The 1896 watercolor painting (right) by Charles R. Knight titled “Leaping Laelaps” may represent the earliest depiction of theropods as highly active and dynamic. Knight's hand was guided by E. D. Cope, and reflects their progressive opinion about theropod agility despite their large size, as well as the opinion of Henry Fairfield Osborn, the curator of vertebrate paleontology at the American Museum of Natural History at the time of the painting's commission. The original painting is now preserved in the AMNH collections. By contrast, the typical illustrations of large carnivorous dinosaurs like Megalosaurus, in the late 1800s, depicted the animals as large, tail-dragging behemoths.

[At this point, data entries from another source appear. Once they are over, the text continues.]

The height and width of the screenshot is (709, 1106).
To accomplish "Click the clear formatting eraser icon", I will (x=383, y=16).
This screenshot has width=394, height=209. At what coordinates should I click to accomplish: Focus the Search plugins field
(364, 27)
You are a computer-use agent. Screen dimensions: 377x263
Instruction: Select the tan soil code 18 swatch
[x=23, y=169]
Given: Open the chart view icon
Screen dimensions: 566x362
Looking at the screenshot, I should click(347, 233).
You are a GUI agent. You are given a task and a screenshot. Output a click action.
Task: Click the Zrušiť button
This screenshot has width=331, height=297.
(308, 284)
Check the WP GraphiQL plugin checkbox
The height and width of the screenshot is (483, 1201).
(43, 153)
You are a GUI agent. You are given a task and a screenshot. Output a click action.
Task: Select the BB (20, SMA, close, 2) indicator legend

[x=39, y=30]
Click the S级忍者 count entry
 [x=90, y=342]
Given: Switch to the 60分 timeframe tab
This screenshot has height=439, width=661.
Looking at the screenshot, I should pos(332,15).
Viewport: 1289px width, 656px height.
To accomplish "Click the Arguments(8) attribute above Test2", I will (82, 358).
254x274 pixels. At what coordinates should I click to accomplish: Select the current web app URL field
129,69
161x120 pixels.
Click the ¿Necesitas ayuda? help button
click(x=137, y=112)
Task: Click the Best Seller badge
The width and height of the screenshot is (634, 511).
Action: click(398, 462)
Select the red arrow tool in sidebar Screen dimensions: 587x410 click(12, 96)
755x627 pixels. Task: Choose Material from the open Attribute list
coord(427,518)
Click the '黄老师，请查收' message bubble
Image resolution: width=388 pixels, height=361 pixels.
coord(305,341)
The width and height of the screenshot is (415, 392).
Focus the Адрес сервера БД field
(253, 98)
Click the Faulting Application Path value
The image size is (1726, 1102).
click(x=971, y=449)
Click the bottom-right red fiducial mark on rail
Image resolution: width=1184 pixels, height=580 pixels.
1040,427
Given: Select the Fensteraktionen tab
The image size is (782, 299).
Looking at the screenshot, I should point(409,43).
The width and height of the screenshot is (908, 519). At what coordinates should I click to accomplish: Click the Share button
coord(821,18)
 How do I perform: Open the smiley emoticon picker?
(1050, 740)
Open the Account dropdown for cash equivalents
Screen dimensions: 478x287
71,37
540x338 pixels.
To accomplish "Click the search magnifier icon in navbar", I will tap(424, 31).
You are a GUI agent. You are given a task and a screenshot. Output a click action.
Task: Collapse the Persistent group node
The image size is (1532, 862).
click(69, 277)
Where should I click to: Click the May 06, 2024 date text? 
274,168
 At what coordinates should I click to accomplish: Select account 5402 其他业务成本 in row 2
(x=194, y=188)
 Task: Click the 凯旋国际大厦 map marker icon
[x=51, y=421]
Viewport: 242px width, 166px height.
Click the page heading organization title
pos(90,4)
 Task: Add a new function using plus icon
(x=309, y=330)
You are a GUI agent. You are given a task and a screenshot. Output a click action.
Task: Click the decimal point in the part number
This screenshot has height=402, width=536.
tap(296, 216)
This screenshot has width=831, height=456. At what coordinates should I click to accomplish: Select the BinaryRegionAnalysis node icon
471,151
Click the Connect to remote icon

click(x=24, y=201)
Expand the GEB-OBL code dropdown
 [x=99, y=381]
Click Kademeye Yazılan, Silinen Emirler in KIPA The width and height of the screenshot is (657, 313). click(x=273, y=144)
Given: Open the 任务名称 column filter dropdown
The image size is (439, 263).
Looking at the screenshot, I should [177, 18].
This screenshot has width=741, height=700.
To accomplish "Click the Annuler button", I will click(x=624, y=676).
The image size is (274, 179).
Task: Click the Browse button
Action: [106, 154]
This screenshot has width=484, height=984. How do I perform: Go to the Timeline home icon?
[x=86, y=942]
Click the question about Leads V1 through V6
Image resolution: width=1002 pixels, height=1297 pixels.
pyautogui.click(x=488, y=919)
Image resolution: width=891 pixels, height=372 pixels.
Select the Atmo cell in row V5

Currently efforts are underway by Gary Vecchiarelli of Project: Dryptosaurus to get a mount of the skeleton established in a more permanent location hosted in New Jersey State Museum in Trenton. Project: Dryptosaurus was established as a non-profit organization dedicated to educating the public and scientific community about the world’s forgotten second dinosaur skeleton from New Jersey, and thus resurrecting this specimen to its rightful position in the chronology of dinosaur discoveries. The Project’s backers and supporters include respected professionals in the paleo-community. The Project has been featured in Prehistoric Times magazine in Issue #94 and Weird New Jersey in Issue #34. Project: Dryptosaurus overall is dedicated to advancing the science of dinosaur paleontology as well and is currently working on non-profit status as indicated on the website.